Réunies à Dakar ce mercredi 21 mai sous l’égide de la Banque centrale des États de l’Afrique de l’ouest (BCEAO), les banques centrales africaines et experts en intelligence artificielle (IA) ont amorcé une réflexion approfondie sur l’intégration de l’IA dans les politiques publiques et les systèmes financiers. Cette démarche s’inscrit dans une volonté d’échange sur les applications concrètes de l’IA et les innovations associées, notamment dans les secteurs bancaire et financier, en particulier au sein des banques centrales et des organes de régulation.
Dès l’ouverture des travaux, les dynamiques continentales en matière d’intelligence artificielle ainsi que les enjeux propres au secteur bancaire ont été mis en lumière.
Désormais capable d’exécuter des tâches complexes avec une rapidité et une précision remarquables, l’intelligence artificielle s’impose comme un levier stratégique d’innovation. Elle permet d’accélérer les processus de production et d’améliorer significativement la qualité des services, tant dans le secteur public que privé.
L’IA, moteur d’innovation pour les économies africaines
Selon les estimations des Nations unies, l’IA pourrait générer jusqu’à 1 500 milliards de dollars de valeur ajoutée pour l’économie africaine d’ici à 2030, en stimulant la croissance, en favorisant la création d’emplois et en ouvrant de nouvelles opportunités pour les populations du continent.
« L’année 2025 a déjà été marquée par plusieurs rendez-vous majeurs, dont le premier Sommet mondial de l’intelligence artificielle en Afrique, organisé à Kigali. Ces événements illustrent à la fois l’intérêt croissant pour cette technologie et la volonté de l’Afrique de ne pas se limiter au rôle de simple consommateur, mais de devenir un acteur à part entière de la révolution numérique », a déclaré Cheikh Diba, ministre sénégalais des Finances et du Budget à l’ouverture des travaux.

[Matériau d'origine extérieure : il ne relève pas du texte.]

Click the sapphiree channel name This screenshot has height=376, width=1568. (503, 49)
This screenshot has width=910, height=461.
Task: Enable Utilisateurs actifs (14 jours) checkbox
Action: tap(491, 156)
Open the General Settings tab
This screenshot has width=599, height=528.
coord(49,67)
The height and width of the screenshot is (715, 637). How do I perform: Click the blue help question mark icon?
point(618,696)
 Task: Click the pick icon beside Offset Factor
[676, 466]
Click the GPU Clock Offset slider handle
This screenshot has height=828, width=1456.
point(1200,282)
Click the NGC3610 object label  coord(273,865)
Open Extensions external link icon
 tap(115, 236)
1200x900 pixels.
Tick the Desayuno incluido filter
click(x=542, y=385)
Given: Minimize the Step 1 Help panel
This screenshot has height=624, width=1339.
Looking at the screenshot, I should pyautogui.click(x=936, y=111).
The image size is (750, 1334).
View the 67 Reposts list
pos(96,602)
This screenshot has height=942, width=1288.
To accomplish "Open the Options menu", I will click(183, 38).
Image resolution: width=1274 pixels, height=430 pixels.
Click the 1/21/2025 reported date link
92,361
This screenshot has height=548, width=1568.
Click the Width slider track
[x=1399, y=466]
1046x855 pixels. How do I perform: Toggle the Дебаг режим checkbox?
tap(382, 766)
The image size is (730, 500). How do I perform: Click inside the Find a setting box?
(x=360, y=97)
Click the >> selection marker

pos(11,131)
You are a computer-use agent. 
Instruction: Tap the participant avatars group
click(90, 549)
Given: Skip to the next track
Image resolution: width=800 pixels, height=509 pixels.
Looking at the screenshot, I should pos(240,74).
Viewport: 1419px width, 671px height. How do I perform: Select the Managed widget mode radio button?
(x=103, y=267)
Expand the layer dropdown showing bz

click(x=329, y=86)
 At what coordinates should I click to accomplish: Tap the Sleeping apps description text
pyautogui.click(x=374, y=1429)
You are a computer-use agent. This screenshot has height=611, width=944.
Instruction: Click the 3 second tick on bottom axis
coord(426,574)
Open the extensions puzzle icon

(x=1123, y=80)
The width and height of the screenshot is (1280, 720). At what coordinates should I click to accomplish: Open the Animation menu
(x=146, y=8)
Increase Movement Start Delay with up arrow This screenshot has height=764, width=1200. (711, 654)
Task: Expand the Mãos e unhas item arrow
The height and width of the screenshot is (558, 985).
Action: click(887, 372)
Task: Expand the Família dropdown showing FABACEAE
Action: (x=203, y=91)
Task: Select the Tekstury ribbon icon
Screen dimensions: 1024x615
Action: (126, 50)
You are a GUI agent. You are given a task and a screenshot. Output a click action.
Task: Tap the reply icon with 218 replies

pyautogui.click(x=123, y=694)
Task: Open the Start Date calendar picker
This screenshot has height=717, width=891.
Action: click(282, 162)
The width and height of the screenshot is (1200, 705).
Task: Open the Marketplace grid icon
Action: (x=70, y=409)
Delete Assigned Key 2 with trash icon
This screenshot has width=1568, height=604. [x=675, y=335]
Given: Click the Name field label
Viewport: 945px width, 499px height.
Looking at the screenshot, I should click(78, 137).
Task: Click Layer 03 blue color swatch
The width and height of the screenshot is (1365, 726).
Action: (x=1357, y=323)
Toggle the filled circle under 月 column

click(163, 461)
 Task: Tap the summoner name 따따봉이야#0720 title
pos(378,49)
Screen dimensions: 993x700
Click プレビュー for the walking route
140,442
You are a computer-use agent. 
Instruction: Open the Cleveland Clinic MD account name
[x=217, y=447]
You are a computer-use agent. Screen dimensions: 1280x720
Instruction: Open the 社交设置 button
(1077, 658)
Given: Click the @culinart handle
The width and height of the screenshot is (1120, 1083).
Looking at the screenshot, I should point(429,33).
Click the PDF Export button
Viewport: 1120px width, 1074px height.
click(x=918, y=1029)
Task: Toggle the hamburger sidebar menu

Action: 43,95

Des stratégies nationales en gestation dans l’Uemoa
Au sein de l’Union économique et monétaire ouest-africaine (Uemoa), plusieurs États ont d’ores et déjà engagé l’élaboration de stratégies nationales visant à structurer l’usage de l’IA. L’objectif est de bâtir un environnement propice à l’innovation, de moderniser les services publics et de renforcer la compétitivité des économies dans des secteurs à fort impact socio-économique, tels que l’agriculture, la santé, l’éducation ou encore l’administration.
M. Diba a fait savoir que le Sénégal, pour sa part, affirme clairement ses ambitions à travers sa stratégie numérique baptisée New Deal Technologique. Cette feuille de route vise à développer des solutions technologiques locales, sécuriser les infrastructures numériques, accélérer la digitalisation de l’administration, garantir un accès universel à Internet, promouvoir l’émergence de champions numériques et instaurer une identité numérique biométrique. Elle s’articule également avec l’initiative panafricaine Artificial Intelligence for Africa.
« Enjeu stratégique » pour les banques centrales
Pour le gouverneur de la BCEAO, Jean-Claude Kassi Brou, l’intelligence artificielle représente désormais un enjeu stratégique pour les banques centrales. Bien que son déploiement dans ces institutions soit encore à un stade précoce, plusieurs d’entre elles affichent une volonté résolue de s’approprier cette technologie afin d’accompagner la transformation du secteur financier.
« Consciente de ces enjeux, la BCEAO a mis en place, en juillet 2024, un Comité de Réflexion sur l’Intelligence Artificielle (CRIA), chargé de proposer une feuille de route pour une intégration progressive et maîtrisée de l’IA au sein de l’institution. Le comité a pour mission d’identifier les bénéfices attendus, ainsi que les prérequis nécessaires à son adoption efficace », a-t-il rappelé.
Et de conclure : « l’intelligence artificielle ouvre des perspectives remarquables pour les institutions financières. Mais, comme toute avancée technologique, elle soulève également des défis en matière de gouvernance, d’éthique, de protection des données et de gestion des risques. Il est essentiel de les anticiper pour garantir un usage responsable et sécurisé. »
Les travaux engagés à Dakar s’articulent autour de plusieurs thématiques clés : le potentiel transformateur de l’IA, son application pour améliorer la précision des modèles économiques et affiner les décisions de politique monétaire, son impact sur la stabilité financière, ainsi que les enjeux liés aux ressources humaines et aux questions éthiques.